Fachbereichsleiterin Martina Schneider wiederholte fast gebetsmühlenartig, dass sich der für dieses Jahr erteilte Förderbescheid ausschließlich auf die Rampenlösung beziehe. Die Kriterien hätten sich in den vergangenen Jahren nicht geändert, insofern könne die Gemeinde auch weiterhin kein Geld für einen Fahrstuhl erwarten. Wenn man es dennoch versuchen wollte, wäre mit einer Entscheidung nicht vor nächstem Jahr zu rechnen. Egal, wie die ausginge, wäre bis dahin allerdings die jetzige Zusage für die Rampe verfallen, denn die müsste zwingend bis Ende des Jahres gebaut werden. Außerdem gäbe es bei einer Fahrstuhl-Variante definitiv kein Geld für die Anpassung des Bahnhofsvorplatzes. Die ist im aktuellen Bescheid mit enthalten.
Laut dem Vertagungsbeschluss soll die Verwaltung nun trotzdem noch einmal die Fördermöglichkeiten für einen Fahrstuhl abfragen. Für den Behindertenbeirat merkte Jörg Kreusel an, dass man die Entscheidung nicht davon abhängig machen sollte, wofür es welche Förderung gibt - "wir vergessen dabei die Menschen".
Allerdings halten Verwaltung und Planer die Rampe auch aus inhaltlichen Gründen für die beste Lösung. "Mir ist die Barrierefreiheit wichtiger als die Gestaltung des Vorplatzes", ging Bürgermeister Axel Jahnz auf die Bedenken ein, der Platzcharakter werde zerstört, wenn die Rampe kurz vor ihrem bisherigen Ende nach Westen abknickt und parallel zur Parkstraße weiterläuft. Nur die Rampe biete einen durchgängig verlässlichen Zugang zum Tunnel. Martina Schneider hatte zuvor von "relativ häufigen" Störungen der Aufzugsanlage am Bahnhof Bookholzberg berichtet. Planer Heinz Mazur vom Planungsbüro PGT Umwelt und Verkehr nannte für den Bahnhof Osnabrück Ausfallzeiten von mindestens neun Tagen pro Jahr. In Burgdorf sei "der Fahrstuhl das ärgerlichste am ganzen Bahnhof". In Scheeßel dagegen habe der Platz sogar für Rampen zum Bahnsteig gereicht, "die Erfahrungen sind positiv, weil man dort immer hochkommt".
In Hude dagegen will die Bahn vom Tunnel zu den Bahnsteigen Fahrstühle einsetzen. Das führten die Befürworter der Fahrstuhllösung Richtung Vorplatz erneut als Argument an: Was an der einen Stelle richtig sei, könne ein paar Meter weiter nicht falsch sein. Allerdings vermeide auch die Bahn Fahrstühle, wo sie nur könne, meinte Mazur. In Hude könne sie nur nicht, weil es an Platz mangele. "Ein Fahrstuhl ist ein hohes Gut, bedarf aber besonderer sozialer Aufmerksamkeit", spielte er auf die Wartungsintensität und die Vandalismusanfälligkeit an.

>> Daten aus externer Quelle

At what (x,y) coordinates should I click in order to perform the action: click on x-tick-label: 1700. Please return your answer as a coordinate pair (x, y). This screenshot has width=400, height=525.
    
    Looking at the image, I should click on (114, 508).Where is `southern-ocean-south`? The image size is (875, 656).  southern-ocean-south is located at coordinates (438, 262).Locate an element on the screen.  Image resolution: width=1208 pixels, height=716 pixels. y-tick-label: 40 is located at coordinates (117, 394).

Dem hielten die Fahrstuhl-Fans unter anderem entgegen, dass auch eine Rampe nicht wartungsfrei sei, beispielsweise von Eis und Schnee befreit werden müsse. Kern der Bedenken ist neben der Platzgestaltung aber eher, dass es zumindest einigen von denen, für die die Rampe unter anderem gedacht ist, schlicht zu anstrengend wäre, sie zu bewältigen, etwa mit handgetriebenem Rollstuhl oder Rollator.

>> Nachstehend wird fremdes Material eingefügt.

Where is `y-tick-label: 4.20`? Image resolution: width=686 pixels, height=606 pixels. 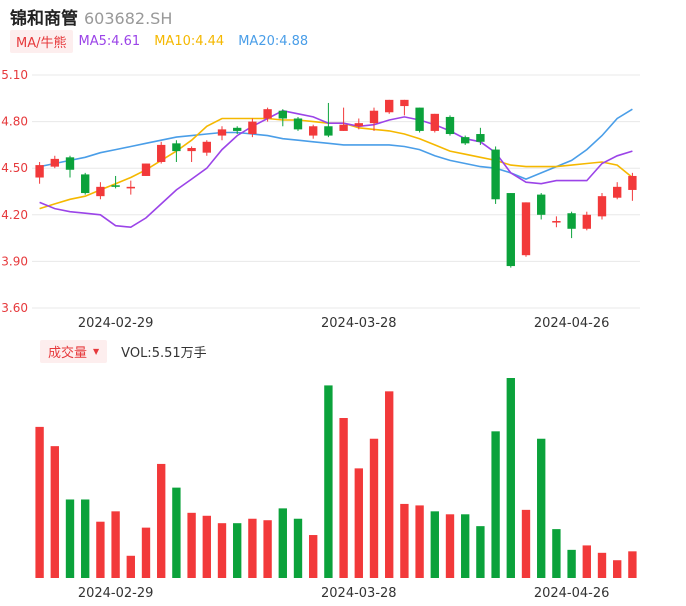 y-tick-label: 4.20 is located at coordinates (14, 215).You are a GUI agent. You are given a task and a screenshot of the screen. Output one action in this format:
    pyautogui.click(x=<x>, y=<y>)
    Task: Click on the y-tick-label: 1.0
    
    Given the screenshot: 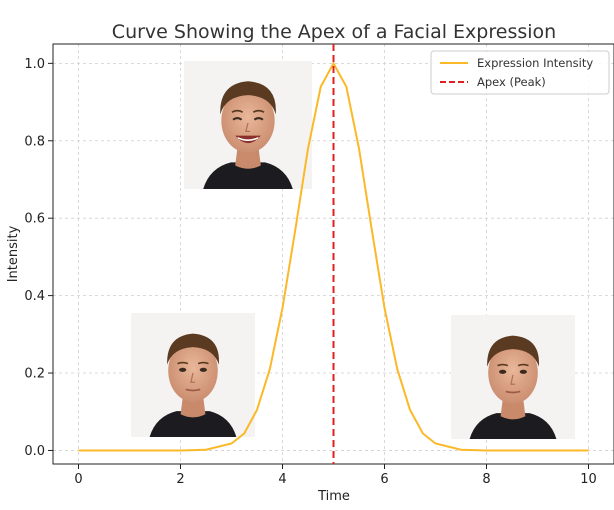 What is the action you would take?
    pyautogui.click(x=34, y=64)
     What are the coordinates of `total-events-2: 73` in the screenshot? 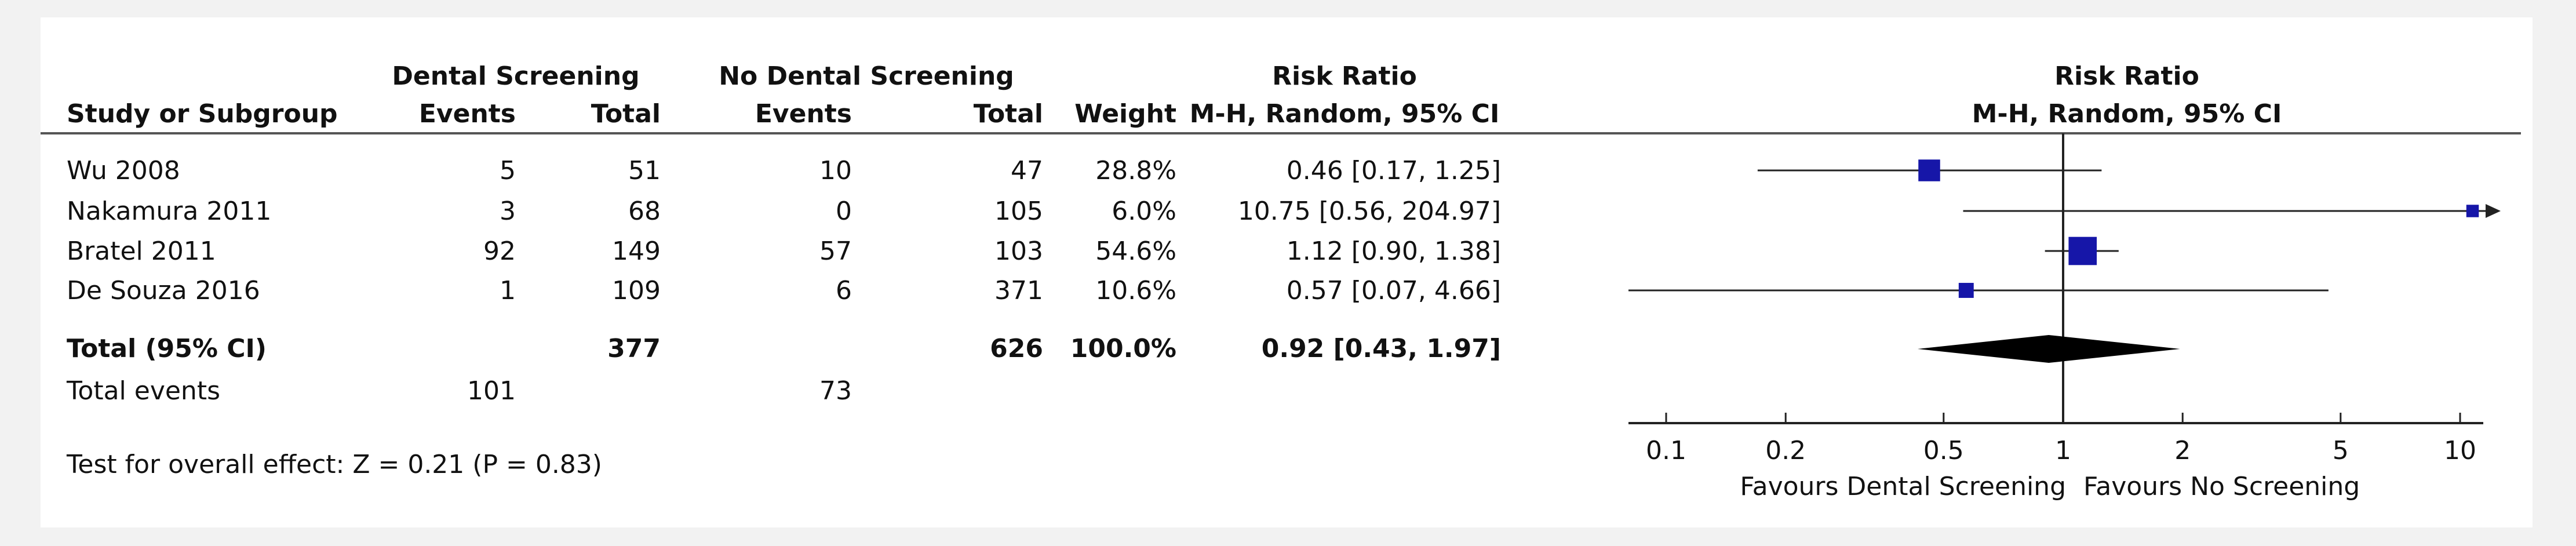 It's located at (836, 391).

Mazur machte den Vorschlag, alles mit einer geringfügigen Veränderung der Pläne so anzulegen, dass ein Fahrstuhl nachgerüstet werden könnte, wenn es denn immer noch gewünscht werde. Davon hielten die Rampen-Kritiker aber wenig. "Dass weiß doch jeder, dass wir nie beides kriegen werden", meinte Siems.